On one of my trips to Kenya I was interviewed on the business news program for a major television station in Nairobi.
As we were waiting for the floor crew to finalize camera and light angles, the interviewer began joking about his rather diminutive stature.
He commented, "We have a saying in Africa that your height is given to you by God, but your girth is something that you give yourself."
I found it a delightful proverb, and one that points to a vital principle. There are many things in life that we cannot control. And these "uncontrollables" often limit our options, confront us with difficulties, or even cause us heartache.
It’s easy to sit around lamenting these misfortunes, as though lamenting them would make them go away. But no amount of wallowing in disappointment about things beyond our control lessens their hold on us, not one iota.
Far better to devote our time to managing the things that we can control.
To borrow the TV journalist’s proverb again, I’m one of those people who has given himself too much girth in recent years. I can’t control the fact that the body is getting older and that it takes more work to keep it in shape. But that doesn’t excuse the fact that I could do a better job of controlling my weight.

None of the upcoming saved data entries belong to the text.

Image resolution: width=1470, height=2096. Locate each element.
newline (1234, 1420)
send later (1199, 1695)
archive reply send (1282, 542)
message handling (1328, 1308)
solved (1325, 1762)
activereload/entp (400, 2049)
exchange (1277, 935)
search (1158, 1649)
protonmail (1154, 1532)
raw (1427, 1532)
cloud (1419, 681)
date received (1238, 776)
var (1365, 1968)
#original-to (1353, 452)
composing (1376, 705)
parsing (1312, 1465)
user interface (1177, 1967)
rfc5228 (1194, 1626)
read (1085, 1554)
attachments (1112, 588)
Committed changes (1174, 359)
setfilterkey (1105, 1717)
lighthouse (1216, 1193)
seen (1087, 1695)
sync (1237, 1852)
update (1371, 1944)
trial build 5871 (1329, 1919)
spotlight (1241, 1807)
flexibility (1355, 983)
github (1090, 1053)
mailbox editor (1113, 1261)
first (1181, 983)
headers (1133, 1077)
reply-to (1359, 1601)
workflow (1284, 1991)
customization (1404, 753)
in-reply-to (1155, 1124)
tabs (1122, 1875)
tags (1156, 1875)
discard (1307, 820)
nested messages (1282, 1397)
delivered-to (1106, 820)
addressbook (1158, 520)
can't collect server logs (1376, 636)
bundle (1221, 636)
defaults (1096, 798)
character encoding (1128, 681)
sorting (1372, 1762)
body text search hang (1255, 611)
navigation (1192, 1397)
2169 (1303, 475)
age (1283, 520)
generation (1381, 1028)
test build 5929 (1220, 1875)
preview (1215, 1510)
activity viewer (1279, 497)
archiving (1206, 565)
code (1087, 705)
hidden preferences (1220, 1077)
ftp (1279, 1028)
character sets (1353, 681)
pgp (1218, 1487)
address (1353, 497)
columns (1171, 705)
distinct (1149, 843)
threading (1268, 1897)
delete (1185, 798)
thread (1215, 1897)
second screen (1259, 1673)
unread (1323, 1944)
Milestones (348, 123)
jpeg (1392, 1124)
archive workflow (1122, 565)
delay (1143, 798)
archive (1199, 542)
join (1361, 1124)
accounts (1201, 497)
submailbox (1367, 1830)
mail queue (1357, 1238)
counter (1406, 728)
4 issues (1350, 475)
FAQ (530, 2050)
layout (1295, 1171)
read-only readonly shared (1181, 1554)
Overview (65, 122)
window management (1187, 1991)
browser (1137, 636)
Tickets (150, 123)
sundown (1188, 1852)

Yet our tendency is to complain about things that we cannot control and to make excuses for the things that we could manage, but fail to do so.
I’ve got a ready-made excuse for my weight. It was given me 40 years ago by a short-order cook in a place that I frequented for breakfast. She and I became cordial acquaintances, so that we were always jesting with one another.
When I told her one day to "drain all that fattening grease off the bacon," she turned her body of considerable girth in my direction, shook her spatula at me, and said, "Mr. Armour, it ain’t the fattenin’ grease that does it. You just turn thirty and spread."
Unfortunately, there was as much truth as humor in her words. And I’m tempted at times to fall back on her explanation to justify my weight. But that’s not taking responsibility for things I can control.
Successful people and successful leaders, I’ve found, have mastered the art of focusing on what they can control, managing them well, and dismissing everything else as beyond their influence. They fret very little about what they cannot do. Instead, they stay riveted on what they can do.
That’s why some of the most unlikely people have become great leaders. Conventional wisdom would have dismissed their potential because of some limitation in talent, resources, or social status.
But ignoring conventional wisdom, these men and women capitalized on the capabilities available to them. And through sheer application of determination and persistence, they ended up making a lasting mark.
So manage what you can control. And don’t fret about the rest. And if you’re under thirty, watch out!! The days are coming when you’ll just turn thirty and spread.